WORK REQUIRED ::
Every line from the top of the records through the line containing "You are a GUI" should be retyped exactly; the pictures should not.

LISTED RECORDS ::
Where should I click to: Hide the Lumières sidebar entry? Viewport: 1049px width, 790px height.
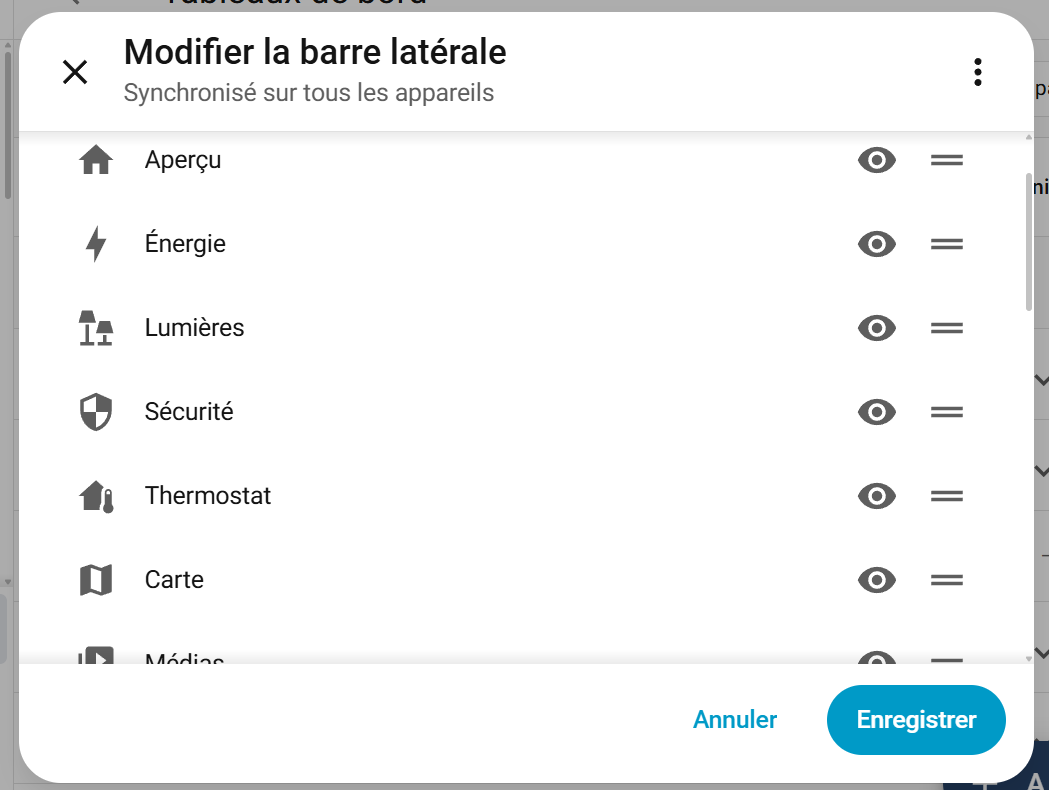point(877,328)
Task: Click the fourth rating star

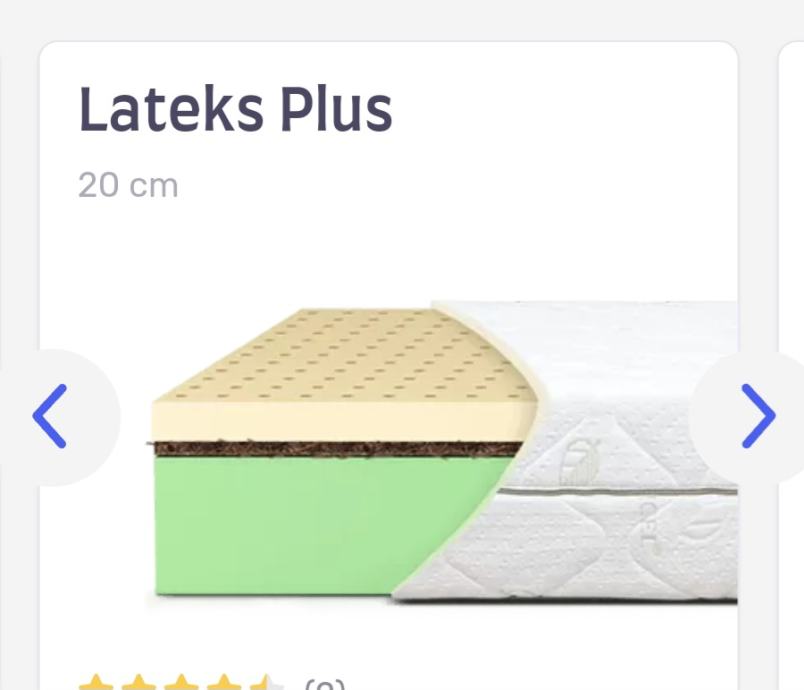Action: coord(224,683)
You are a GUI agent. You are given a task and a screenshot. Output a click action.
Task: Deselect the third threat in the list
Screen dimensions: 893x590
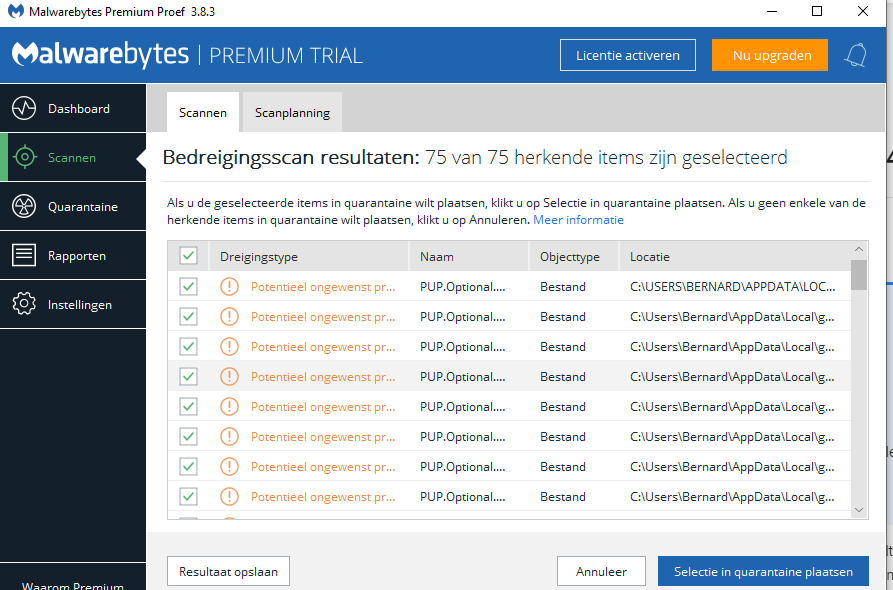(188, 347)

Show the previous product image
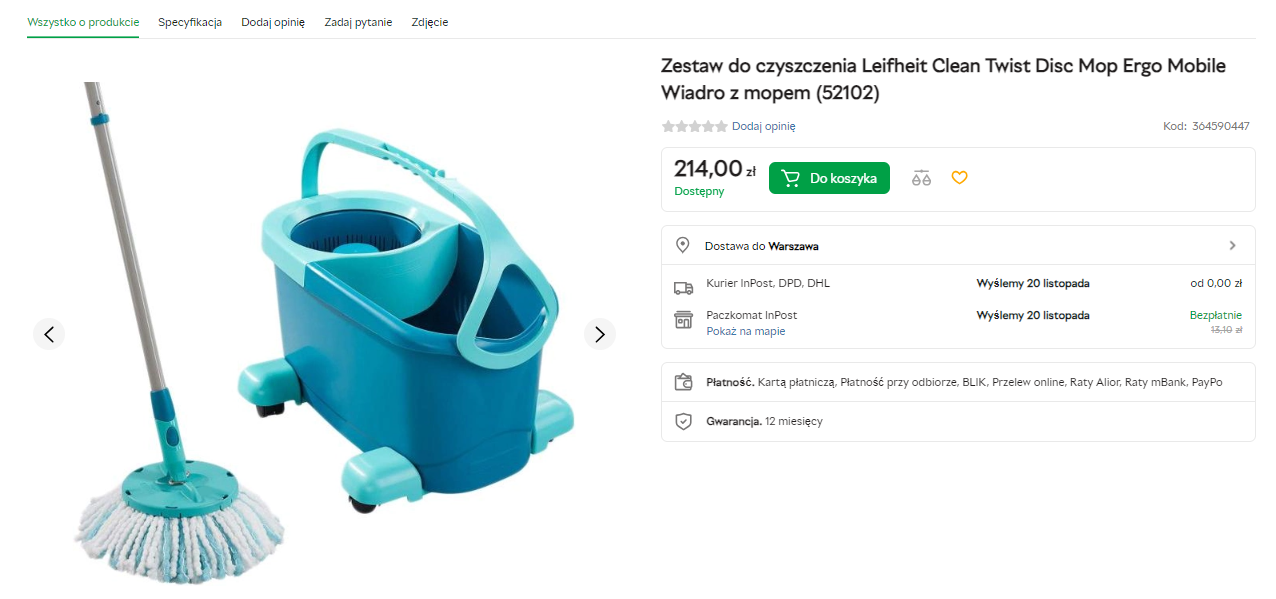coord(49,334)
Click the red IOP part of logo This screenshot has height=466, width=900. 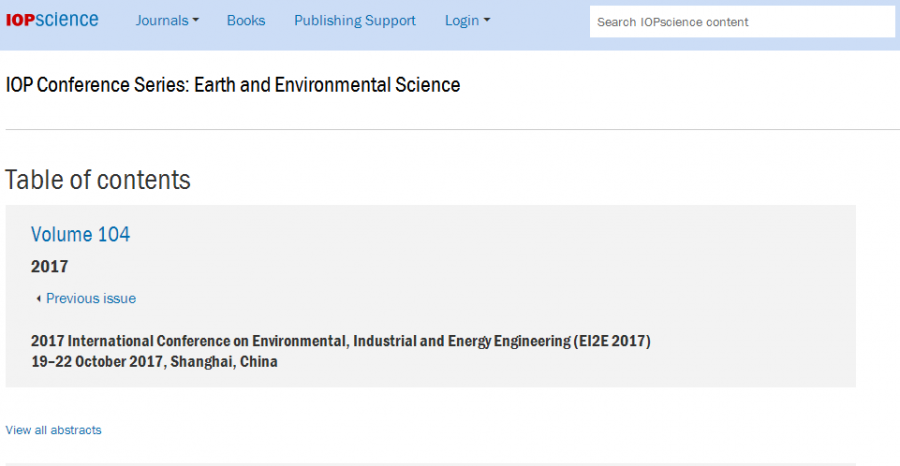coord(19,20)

ANSWER TO THIS TASK ::
Where should I click to: Hide the Lumières sidebar entry? Viewport: 1049px width, 790px height.
point(877,328)
Task: Click the fourth rating star

Action: coord(224,683)
You are a GUI agent. You are given a task and a screenshot. Output a click action.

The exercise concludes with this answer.